In fact, the article bemoans how Bank of Russia head Elvira Nabiullina yanked the licenses of a bunch of zombie commercial banks or bought them up under state control, consolidating Russia’s state power over the banking industry.
Then there’s this shocker:
>In 2014, there were 923 commercial lenders in Russia. Last year, some 370 remained in business. RCB data shows over 600 private banks have lost their licenses under Nabiullina’s tenure.
Read this very carefully:
>“Nabiullina has completely destroyed the private banking system of the Russian Federation. Due to her activities, it collapsed into one big state banking system, controlled by Nabiullina herself and her people. She has been performing her activities since 2013, consistently closing private banks”,
a financial sector source said in Moscow.

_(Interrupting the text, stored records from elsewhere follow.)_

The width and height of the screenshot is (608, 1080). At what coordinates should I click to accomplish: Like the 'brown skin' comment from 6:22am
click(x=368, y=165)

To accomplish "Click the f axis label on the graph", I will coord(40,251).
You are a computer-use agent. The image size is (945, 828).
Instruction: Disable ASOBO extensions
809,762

Interesting, wouldn’t you say? And given the fact that Nabiullina is Putin’s chosen, who served as his previous personal economic advisor, we can only surmise that this was a Putin operation through and through, to destroy the Western banking cartel influence over Russia and centralize Russian banking under the state, as it should be. The article even mentions how Putin “personally approved” of one of the big stated bank sales, lending credence to this angle, and also support to the idea that Putin was supervising Nabiullina’s hatchet job on the Western-owned-and-invested financial industry.

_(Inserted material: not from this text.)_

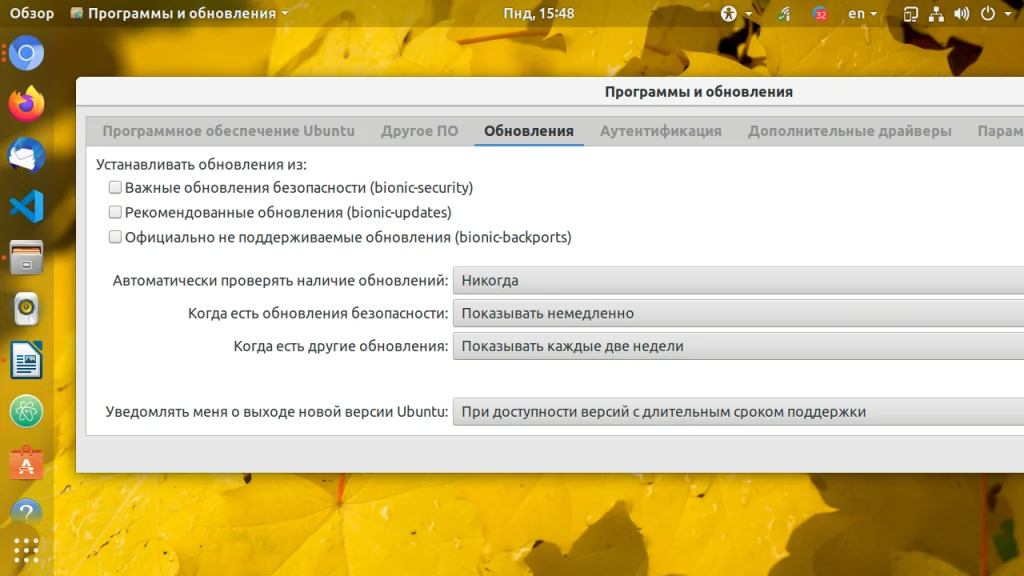Switch to "Дополнительные драйверы" tab
The width and height of the screenshot is (1024, 576).
click(849, 131)
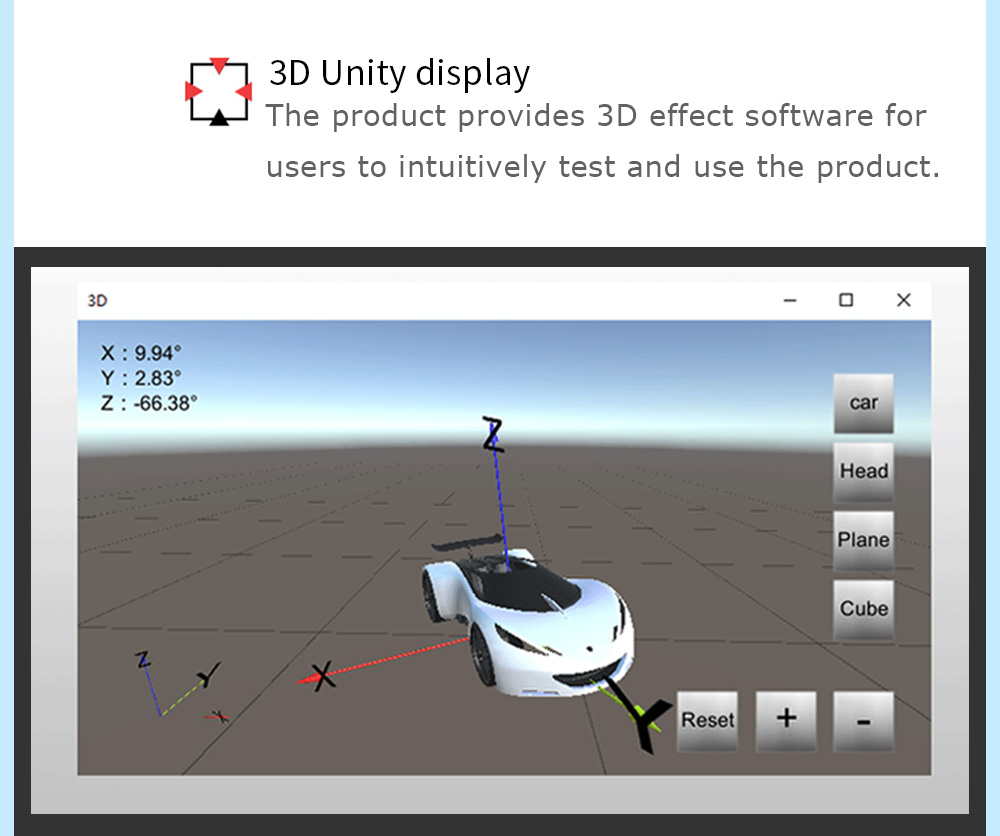Click the Z angle readout -66.38°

Note how Russia peaked in its number of ‘credit institutions’, i.e. private banks, during the lawless post-Soviet collapse where Western finance completely took over and gutted the country. Western banking institutions flooded through Russia like a Wild West free-for-all. Then after Putin took over, the number of these institutions has gradually been dropping. In fact, the chart above goes only to 2015, and shows 600+ institutions at that point. Currently, Russia has dropped to a mere mid-300s. Do you see what’s happening?